Figure 5.3-3: Southern Indiana Top Flowgates

Figure 5.3-3: Southern Indiana Top Flowgates

With the highest amount of congestion in the MISO North/Central footprint, several submitted solutions ideas in this area passed the screening and had high benefit-to-cost ratios. The majority of proposed solution ideas in this area were new 345 kV lines providing an alternative access point into the load pocket. The recommended project of Duff – Rockport – Coleman 345 kV along with five high-voltage alternatives were considered for addressing the congestion in this area (Table 5.3-1).

Transmission Solution Cost to MISO ($M) Cost to PJM ($M) MISO Benefit to Cost Ratios
BAU GS HG LG PP Weighted
Recommended Project Duff – Rockport – Coleman 345 kV $67.4 $85.3 16.8 21.2 17.4 17.0 0.2 16.1
Alternative 1 Duff – Coleman 345 kV $67.4 NA 16.6 20.9 17.1 16.8 (2.9) 15.6
Alternative 2 Rockport – Coleman Double Circuit 345 kV $56.9 $54.6 19.9 24.8 19.6 20.3 1.9 19.1
Alternative 3 Duff – Century 345 kV, Century 345/161 kV $83 NA 14.1 17.2 14.4 14.2 (1.8) 13.2
Alternative 4 Reid – Coleman 345 kV $144 NA 7.5 8.8 7.1 7.9 (2.7) 6.8
Alternative 5 Wilson – Coleman 345 kV $111 NA 9.5 11.3 8.6 10.2 (2.9) 8.6
Table 5.3-1: Southern Indiana project alternatives benefit-to-cost ratios

All of the transmission solutions in Table 5.3-1 relieve most or all of the congestion around Newtonville and Coleman, but have different benefit-to-cost ratios due to their varying costs. Other low-voltage alternatives, such as adding a third Newtonville transformer or adding a phase shifter in between Newtonville and Coleman, were also considered. However, these projects do not adequately address the congestion in the area.

Duff – Coleman 345 kV was initially found to provide the most value by fully mitigating the congestion around the Newtonville substation, strengthening the surrounding area’s 345 kV backbone by completing the loop started years ago by Gibson – AB Brown – Reid – Wilson – Coleman 345 kV, and unlocks cheaper generation in Southern IN to serve the load pocket at the Coleman substation area.

Due to Coleman’s proximity to the Rockport substation, MISO and PJM found an opportunity to collaboratively develop two additional options: Rockport – Coleman Double Circuit 345 kV and Duff – Rockport – Coleman 345 kV. These two options were designed to capture equal or greater value as Duff – Coleman 345 kV for the MISO footprint at equal or lesser cost while at the same time allowing PJM to remove its need for the longstanding Rockport operational complexity by providing additional outlets out of the Rockport substation. As part of this collaboration, PJM agreed to pay any incremental cost beyond the cost required by Duff – Coleman 345 kV.

### What to do
Continue the report on the Southern Indiana transmission project alternatives, starting right after its last sentence.

### Recorded information
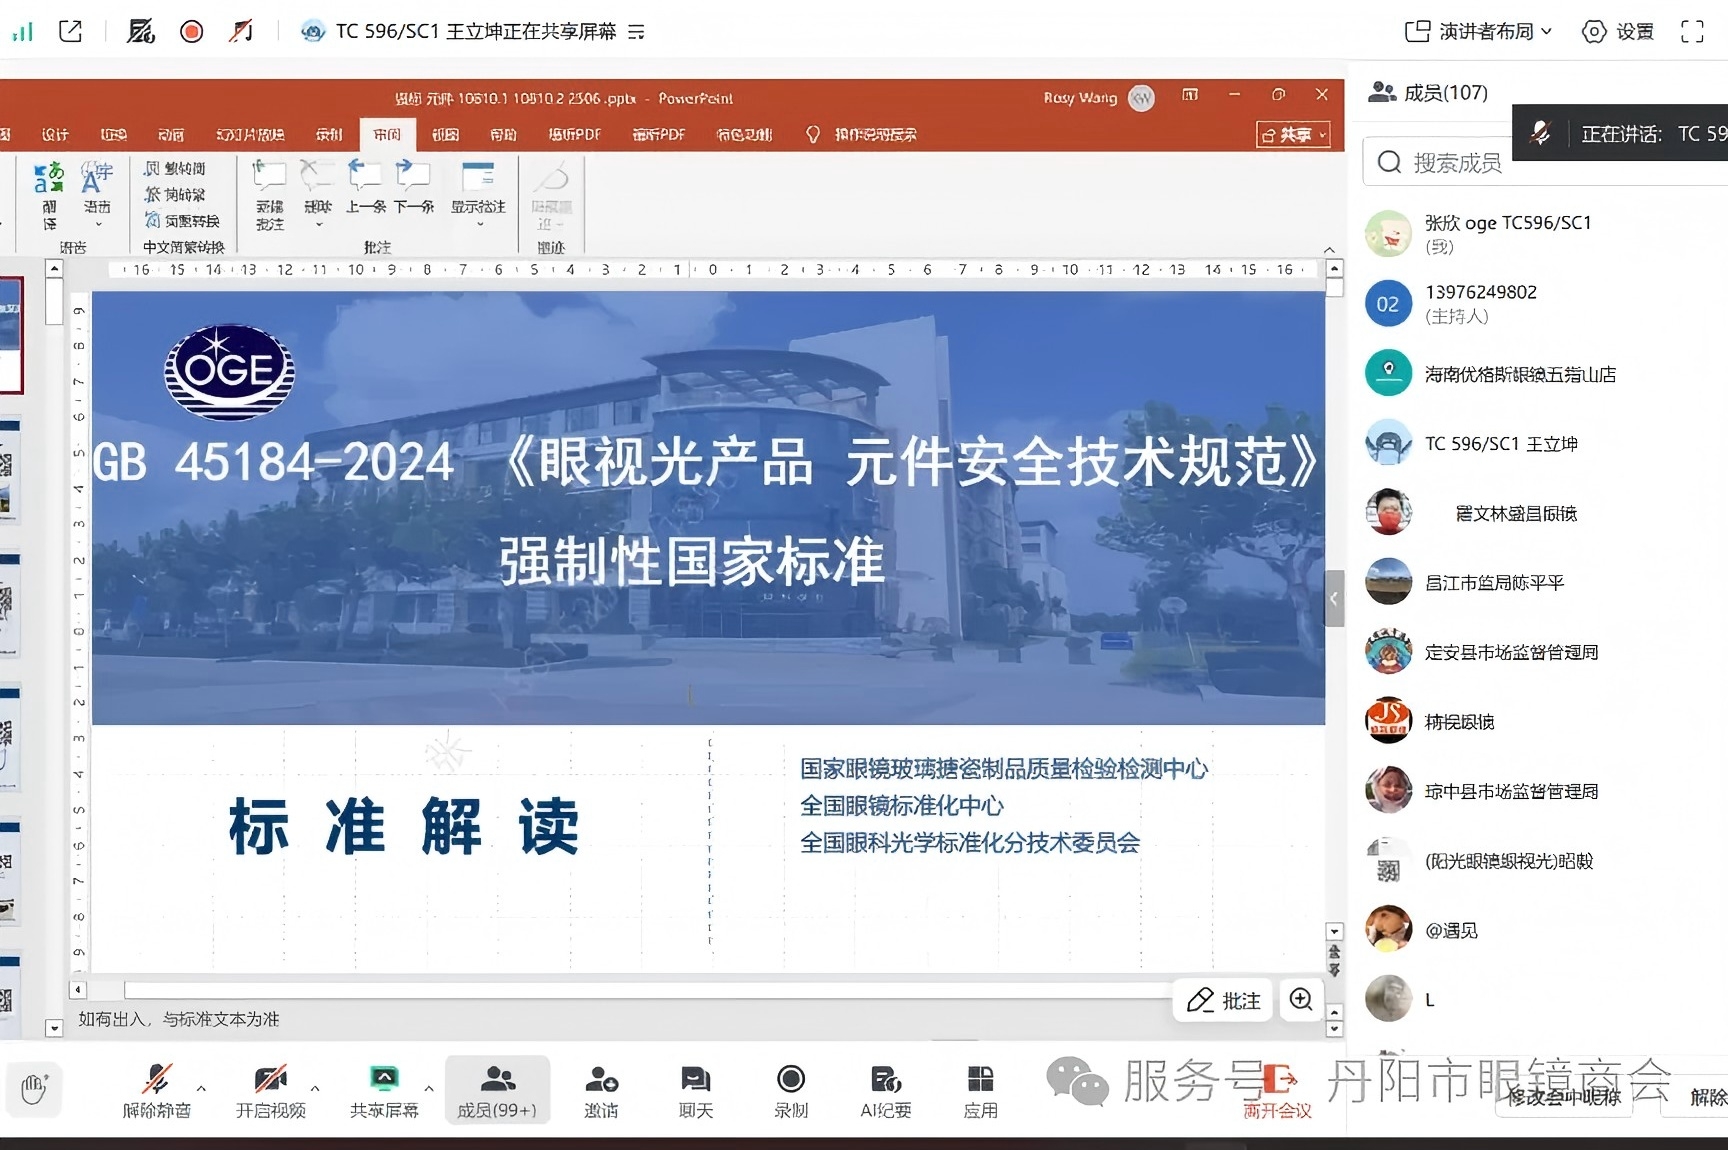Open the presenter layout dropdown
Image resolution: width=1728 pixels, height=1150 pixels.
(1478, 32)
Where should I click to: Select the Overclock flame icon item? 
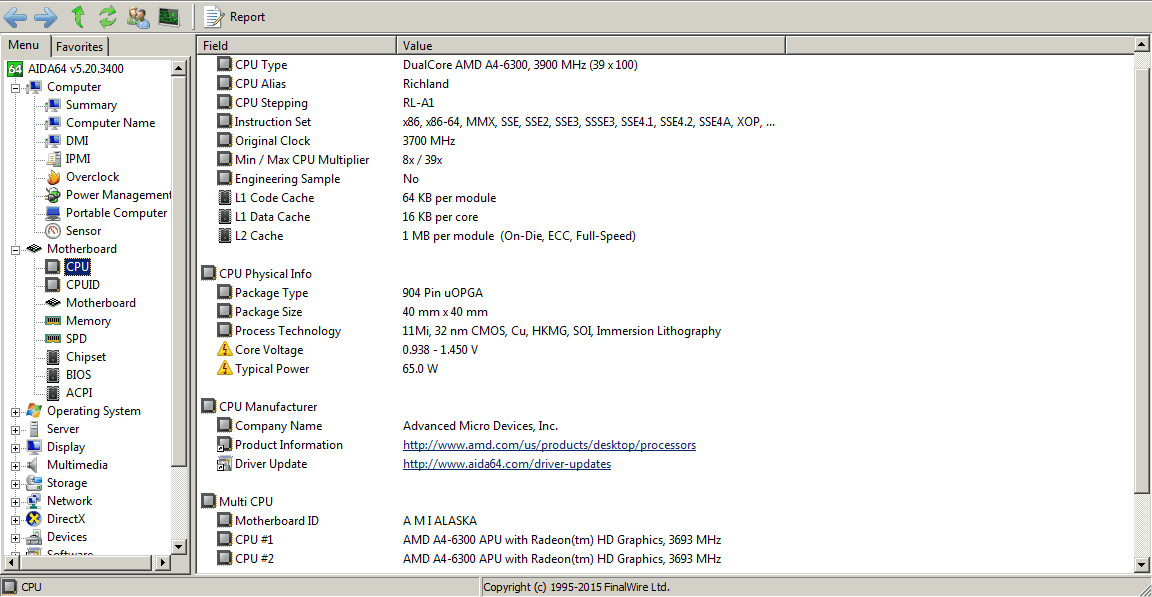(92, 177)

### The answer
Reliability analysis revealed that the Rockport – Coleman Double Circuit 345 kV option led to severe overloading on Davies – Coleman 345 kV and both Coleman 345/161 kV transformers. Additionally, it did not achieve its intended purpose by fully resolving the operational performance issues at Rockport. Analysis on Duff – Rockport – Coleman 345 kV, on the other hand, found that it allowed for the full removal of Rockport’s special protection scheme needs and did not cause severe overloading. Furthermore, it still achieves all the aforementioned benefits provided by the Duff – Coleman 345 kV project. Duff – Rockport – Coleman 345 kV (Figure 5.3-5).

Figure 5.3-5: Map of Duff – Rockport – Coleman 345 kV (approximate line routing)

Figure 5.3-5: Map of Duff – Rockport – Coleman 345 kV (approximate line routing)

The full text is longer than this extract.